La troisième chapitre analyse ce que l’auteur appelle le « syndrome Acropole », à savoir la rencontre entre la stéréotypie et l’hyperbole, et le « symptôme ornement », qui est la fusion du vase et du paysage dans le jeu Apotheon. Enfin, le dernier chapitre traite de la nostalgie de l’antique au XXIe siècle à travers l’insularisation de la Delphes antique dans le jeu Rise of the Argonauts répondant à celle figurant chez Apollonios. Précédant une bibliographie indicative, la conclusion devient sur le frottement (la tribologie) entre sciences de l’antiquité et médium vidéoludique.

Le livre est peut-être court, sa lecture en est inversement compliquée. C’est bel et bien de la philosophie esthétique, mais une expression très obscure. Certes on retrouve le paysage troyen, celui qui est aussi attribué à Pise (voir ici) mais on subit une avalanche continue de concepts que l’auteur rapproche d’un nombre d’exemples finalement très limités qui conduisent à se demander quelle validité ont les conclusions proposées. C’est parfois lourdement orienté politiquement (p. 16-18 en notes), pas forcément toujours de bonne foi (fort utile ce mythe de la statuaire grecque monochrome que nous allons glorieusement combattre p. 16) et semble méconnaître que le choix des ancêtres ne se limite pas à l’époque contemporaine (p. 18). Quand à la condescendance envers les « petites villes de province » (p. 53) … Finalement, de bonnes choses mais la forme rend le propos peu discernable.
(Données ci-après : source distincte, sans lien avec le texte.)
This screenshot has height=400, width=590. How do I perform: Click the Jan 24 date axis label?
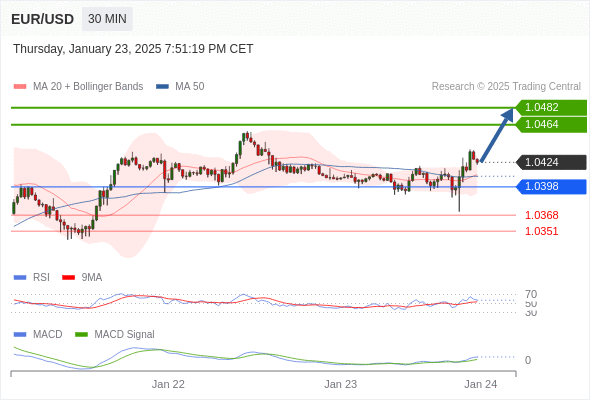click(481, 384)
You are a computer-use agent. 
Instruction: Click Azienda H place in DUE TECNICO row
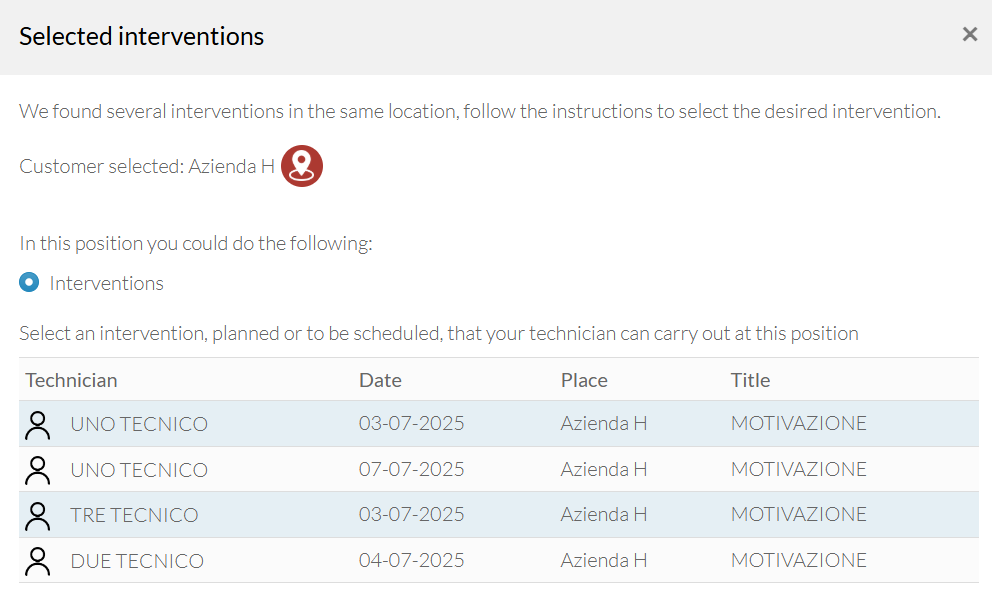pyautogui.click(x=604, y=561)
(le jeu vidéo n’est pas une mimêsis mais une empreinte, un type, à l’égal des réécritures tardives …6)

Dune

Exploration scientifique et culturelle d’une planète-univers
Recueil d’articles sur une approche scientifico-culturelle du cycle de Dune, sous la direction de Roland Lehoucq.
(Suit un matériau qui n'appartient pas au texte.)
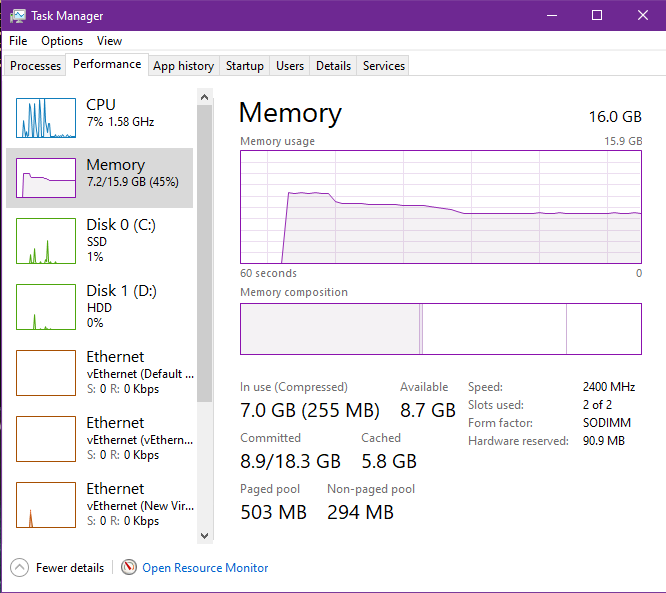
Task: Open the View menu
Action: coord(110,41)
Ce poignard est une insulte québecoise.

La sortie d’une nouvelle adaptation filmée du roman de F. Herbert a bien entendu fait éclore de nombreux projets éditoriaux, comme nous avons déjà pu le voir plus haut dans ces lignes avec le Mook. Et ce livre a justement beaucoup à voir avec ce dernier (paru après lui). Déjà (au-delà des thèmes analogues) des dix auteurs présents ici, cinq ont contribué aussi au Mook. Mais surtout, les articles de ces mêmes cinq auteurs semblent être les versions longues de ce qu’ils ont écrit dans le Mook. Certains passages sont mêmes identiques. Il y a donc clairement des chevauchements, mais cela n’entame en rien l’intérêt de ce livre qui offre des points de vue et des informations qu’il ne nous semble pas avoir lus ailleurs.
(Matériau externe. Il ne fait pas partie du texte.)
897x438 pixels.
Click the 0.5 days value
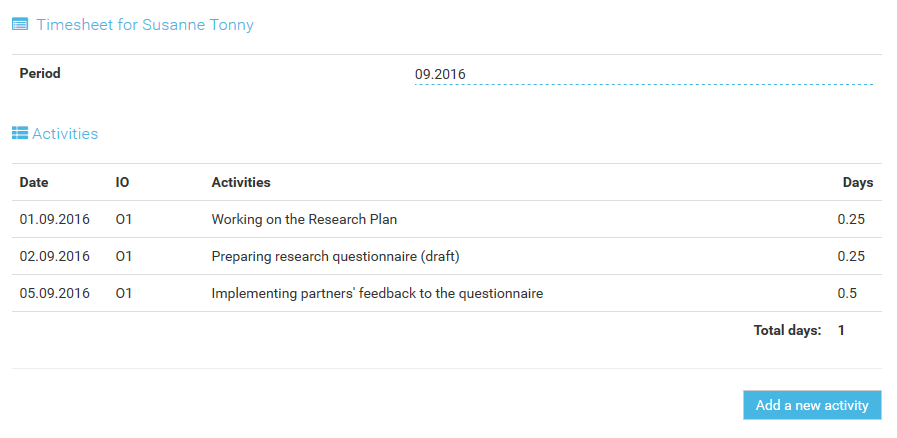[847, 293]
Comme Dune est un cycle prenant place principalement sur la planète Arrakis, c’est avec l’astrophysique que le tour d’horizon commence. Avec les indications données par F. Herbert, il est possible d’estimer quelles devraient être les relations des principales planètes avec leur étoile, les conditions au sol et les possibilités d’existence de tels corps célestes. Qui dit planètes dit aussi distances à parcourir, la solidité de l’Empire reposant en premier lieu sur des temps de voyages très réduits. L’on passe ainsi naturellement à la question très épineuse du voyage spatial à très grandes distances, que F. Herbert a résolu en faisant contracter l’espace aux Navigateurs de la Guilde.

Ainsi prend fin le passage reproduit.